## Exercise goal
Starting at the line with "This screenshot has width=1568, height=640." and going on through the line with "Given: Click the", reproduce each line in the records below exactly and nothing more.

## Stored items
-- Opening Marker --

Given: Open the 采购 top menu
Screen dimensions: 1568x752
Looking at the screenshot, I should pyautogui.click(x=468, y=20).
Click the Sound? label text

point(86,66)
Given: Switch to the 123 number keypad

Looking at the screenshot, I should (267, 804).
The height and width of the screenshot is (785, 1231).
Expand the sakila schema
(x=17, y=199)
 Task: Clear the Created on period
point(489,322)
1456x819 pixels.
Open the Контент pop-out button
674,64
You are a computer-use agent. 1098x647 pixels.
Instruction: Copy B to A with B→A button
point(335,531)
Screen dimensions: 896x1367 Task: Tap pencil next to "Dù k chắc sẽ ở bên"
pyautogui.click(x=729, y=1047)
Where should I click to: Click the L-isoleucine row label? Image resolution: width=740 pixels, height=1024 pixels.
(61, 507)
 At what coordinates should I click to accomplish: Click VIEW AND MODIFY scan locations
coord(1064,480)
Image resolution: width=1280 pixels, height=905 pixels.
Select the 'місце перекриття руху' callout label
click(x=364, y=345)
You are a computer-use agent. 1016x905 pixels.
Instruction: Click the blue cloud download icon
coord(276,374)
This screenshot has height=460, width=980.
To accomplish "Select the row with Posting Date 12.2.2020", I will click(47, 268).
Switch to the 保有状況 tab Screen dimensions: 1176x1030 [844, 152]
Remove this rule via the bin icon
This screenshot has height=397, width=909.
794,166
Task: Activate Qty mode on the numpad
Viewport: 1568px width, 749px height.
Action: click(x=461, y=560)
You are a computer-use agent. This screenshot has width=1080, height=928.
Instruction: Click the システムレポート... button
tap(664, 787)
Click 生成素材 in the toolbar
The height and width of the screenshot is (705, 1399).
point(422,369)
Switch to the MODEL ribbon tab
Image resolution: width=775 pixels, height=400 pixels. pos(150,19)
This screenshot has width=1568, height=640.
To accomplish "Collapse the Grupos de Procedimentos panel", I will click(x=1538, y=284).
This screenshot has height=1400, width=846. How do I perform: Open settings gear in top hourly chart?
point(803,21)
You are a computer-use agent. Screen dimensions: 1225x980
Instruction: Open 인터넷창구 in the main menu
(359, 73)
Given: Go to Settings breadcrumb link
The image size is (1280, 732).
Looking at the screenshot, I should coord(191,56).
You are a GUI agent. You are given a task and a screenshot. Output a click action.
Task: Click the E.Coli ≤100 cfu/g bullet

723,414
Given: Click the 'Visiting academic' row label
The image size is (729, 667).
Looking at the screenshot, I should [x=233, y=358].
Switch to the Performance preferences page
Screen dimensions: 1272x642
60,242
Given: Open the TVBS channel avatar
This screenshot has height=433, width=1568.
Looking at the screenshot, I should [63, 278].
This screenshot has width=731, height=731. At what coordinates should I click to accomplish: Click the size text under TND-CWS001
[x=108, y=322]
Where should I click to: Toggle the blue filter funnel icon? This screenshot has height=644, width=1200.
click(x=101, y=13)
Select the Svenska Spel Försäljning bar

-- Closing Marker --

## Answer to this problem
This screenshot has width=1568, height=640.
To accomplish "Collapse the Grupos de Procedimentos panel", I will click(x=1538, y=284).
This screenshot has height=1400, width=846. How do I perform: Open settings gear in top hourly chart?
point(803,21)
You are a computer-use agent. Screen dimensions: 1225x980
Instruction: Open 인터넷창구 in the main menu
(359, 73)
Given: Go to Settings breadcrumb link
The image size is (1280, 732).
Looking at the screenshot, I should coord(191,56).
You are a GUI agent. You are given a task and a screenshot. Output a click action.
Task: Click the E.Coli ≤100 cfu/g bullet

723,414
Given: Click the 'Visiting academic' row label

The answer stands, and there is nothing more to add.